Introduction: Artificial intelligence (AI) plays a significant role in creating brochures on radiological procedures for patient education. Thus, this study aimed to evaluate the responses generated by ChatGPT (San Francisco, CA: OpenAI) and Google Gemini (Mountain View, CA: Google LLC) on abdominal ultrasound, abdominal CT scan, and abdominal MRI.
Methodology: A cross-sectional original research was conducted over one week in June 2024 to evaluate the quality of patient information brochures produced by ChatGPT 3.5 and Google Gemini 1.5 Pro.

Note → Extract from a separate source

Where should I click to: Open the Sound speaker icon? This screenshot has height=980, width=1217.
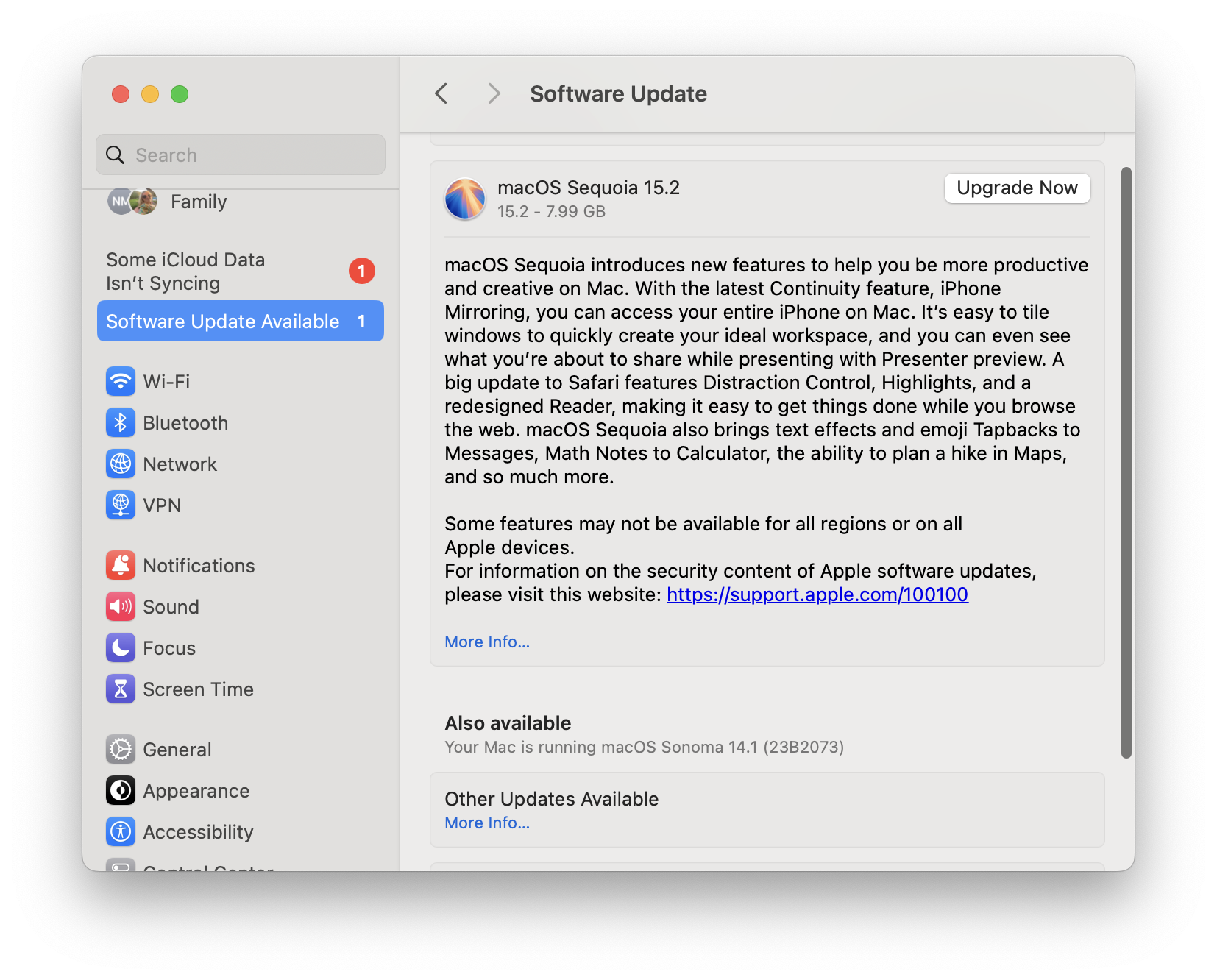tap(121, 606)
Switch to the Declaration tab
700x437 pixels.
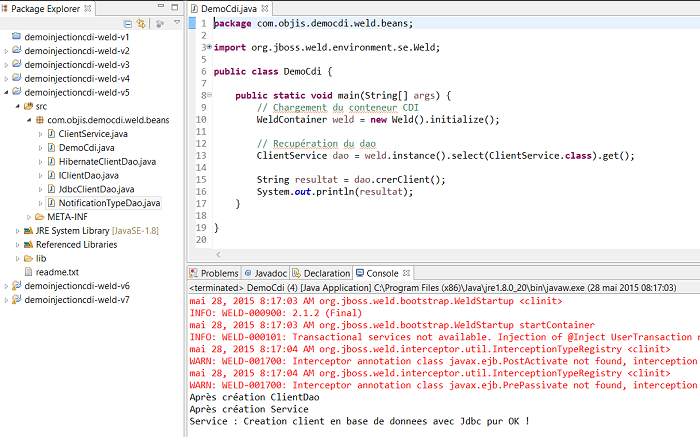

The study assessed variables including word count, sentence count, average words per sentence, average syllables per sentence, grade level, and ease score using the Flesch-Kincaid calculator. Similarity percentage was evaluated using Quillbot (Chicago, IL: Quillbot Inc.), and reliability was measured using the modified DISCERN score. Statistical analysis was conducted using R version 4.3.2 (Vienna, Austria: R Foundation for Statistical Computing).
Results: There is no significant difference between sentence count (p=0.8884), average words per sentence (p=0.1984), average syllables per sentence (p=0.3868), ease (p=0.1812), similarity percentage (p=0.8110), and reliability score (p=0.6495). However, there is a statistically significant difference, with ChatGPT having a higher word count (p=0.0409) and grade level (p=0.0482) than Google Gemini. P-values <0.05 were considered significant.
Conclusions: Both ChatGPT and Google Gemini demonstrate the ability to generate content that maintains consistency assessed through readability and reliability scores. Nevertheless, the noticeable disparities in word count and grade level underscore a crucial area for improvement in customizing content to accommodate varying levels of patient literacy.
Keywords: abdominal ct; abdominal ultrasound; artificial intelligence; chatgpt; educational tool; google gemini; mri of abdomen; patient education brochure.